------ AVAILABLE DATA

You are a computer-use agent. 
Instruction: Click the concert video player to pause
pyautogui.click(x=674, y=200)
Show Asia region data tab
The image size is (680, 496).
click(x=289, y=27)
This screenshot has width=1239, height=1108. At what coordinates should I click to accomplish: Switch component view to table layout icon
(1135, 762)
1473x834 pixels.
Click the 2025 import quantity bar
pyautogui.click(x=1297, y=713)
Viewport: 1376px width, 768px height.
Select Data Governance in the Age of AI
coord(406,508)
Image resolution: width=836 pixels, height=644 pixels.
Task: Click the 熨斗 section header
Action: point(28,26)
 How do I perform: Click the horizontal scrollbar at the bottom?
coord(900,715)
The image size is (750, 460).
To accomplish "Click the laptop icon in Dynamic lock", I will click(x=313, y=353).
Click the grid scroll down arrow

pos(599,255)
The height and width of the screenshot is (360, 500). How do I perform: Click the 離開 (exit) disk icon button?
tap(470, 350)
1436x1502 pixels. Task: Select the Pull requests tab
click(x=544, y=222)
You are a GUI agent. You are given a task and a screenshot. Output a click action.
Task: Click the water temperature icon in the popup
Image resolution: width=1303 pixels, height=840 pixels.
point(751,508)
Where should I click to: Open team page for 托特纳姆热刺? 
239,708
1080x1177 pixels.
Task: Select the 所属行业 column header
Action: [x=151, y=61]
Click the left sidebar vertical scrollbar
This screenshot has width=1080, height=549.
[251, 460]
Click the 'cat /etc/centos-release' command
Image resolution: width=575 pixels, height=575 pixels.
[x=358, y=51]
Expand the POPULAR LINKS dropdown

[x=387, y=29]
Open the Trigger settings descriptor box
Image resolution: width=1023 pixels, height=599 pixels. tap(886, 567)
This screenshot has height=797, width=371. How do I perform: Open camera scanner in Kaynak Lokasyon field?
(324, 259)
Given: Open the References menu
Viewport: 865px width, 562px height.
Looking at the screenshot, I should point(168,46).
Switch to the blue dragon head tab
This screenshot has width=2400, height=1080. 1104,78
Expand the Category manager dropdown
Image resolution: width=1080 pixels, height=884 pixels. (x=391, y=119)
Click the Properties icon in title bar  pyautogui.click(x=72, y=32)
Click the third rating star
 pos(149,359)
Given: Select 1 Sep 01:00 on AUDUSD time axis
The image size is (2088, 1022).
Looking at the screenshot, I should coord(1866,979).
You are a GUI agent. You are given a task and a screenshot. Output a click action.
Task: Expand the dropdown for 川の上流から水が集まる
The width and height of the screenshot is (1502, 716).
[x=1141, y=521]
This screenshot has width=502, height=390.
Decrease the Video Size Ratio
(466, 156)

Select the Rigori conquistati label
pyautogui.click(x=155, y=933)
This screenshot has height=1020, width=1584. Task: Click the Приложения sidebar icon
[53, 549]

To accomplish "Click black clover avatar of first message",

------------

(WORK TO COMPLETE): Print all the entries exactly as written.

(TASK OUTPUT):
You are a computer-use agent. 
Instruction: Click the concert video player to pause
pyautogui.click(x=674, y=200)
Show Asia region data tab
The image size is (680, 496).
click(x=289, y=27)
This screenshot has width=1239, height=1108. At what coordinates should I click to accomplish: Switch component view to table layout icon
(1135, 762)
1473x834 pixels.
Click the 2025 import quantity bar
pyautogui.click(x=1297, y=713)
Viewport: 1376px width, 768px height.
Select Data Governance in the Age of AI
coord(406,508)
Image resolution: width=836 pixels, height=644 pixels.
Task: Click the 熨斗 section header
Action: point(28,26)
 How do I perform: Click the horizontal scrollbar at the bottom?
coord(900,715)
The image size is (750, 460).
To accomplish "Click the laptop icon in Dynamic lock", I will click(x=313, y=353).
Click the grid scroll down arrow

pos(599,255)
The height and width of the screenshot is (360, 500). How do I perform: Click the 離開 (exit) disk icon button?
tap(470, 350)
1436x1502 pixels. Task: Select the Pull requests tab
click(x=544, y=222)
You are a GUI agent. You are given a task and a screenshot. Output a click action.
Task: Click the water temperature icon in the popup
Image resolution: width=1303 pixels, height=840 pixels.
point(751,508)
Where should I click to: Open team page for 托特纳姆热刺? 
239,708
1080x1177 pixels.
Task: Select the 所属行业 column header
Action: [x=151, y=61]
Click the left sidebar vertical scrollbar
This screenshot has width=1080, height=549.
[251, 460]
Click the 'cat /etc/centos-release' command
Image resolution: width=575 pixels, height=575 pixels.
[x=358, y=51]
Expand the POPULAR LINKS dropdown

[x=387, y=29]
Open the Trigger settings descriptor box
Image resolution: width=1023 pixels, height=599 pixels. tap(886, 567)
This screenshot has height=797, width=371. How do I perform: Open camera scanner in Kaynak Lokasyon field?
(324, 259)
Given: Open the References menu
Viewport: 865px width, 562px height.
Looking at the screenshot, I should point(168,46).
Switch to the blue dragon head tab
This screenshot has width=2400, height=1080. 1104,78
Expand the Category manager dropdown
Image resolution: width=1080 pixels, height=884 pixels. (x=391, y=119)
Click the Properties icon in title bar  pyautogui.click(x=72, y=32)
Click the third rating star
 pos(149,359)
Given: Select 1 Sep 01:00 on AUDUSD time axis
The image size is (2088, 1022).
Looking at the screenshot, I should coord(1866,979).
You are a GUI agent. You are given a task and a screenshot. Output a click action.
Task: Expand the dropdown for 川の上流から水が集まる
The width and height of the screenshot is (1502, 716).
[x=1141, y=521]
This screenshot has width=502, height=390.
Decrease the Video Size Ratio
(466, 156)

Select the Rigori conquistati label
pyautogui.click(x=155, y=933)
This screenshot has height=1020, width=1584. Task: Click the Приложения sidebar icon
[53, 549]

To accomplish "Click black clover avatar of first message",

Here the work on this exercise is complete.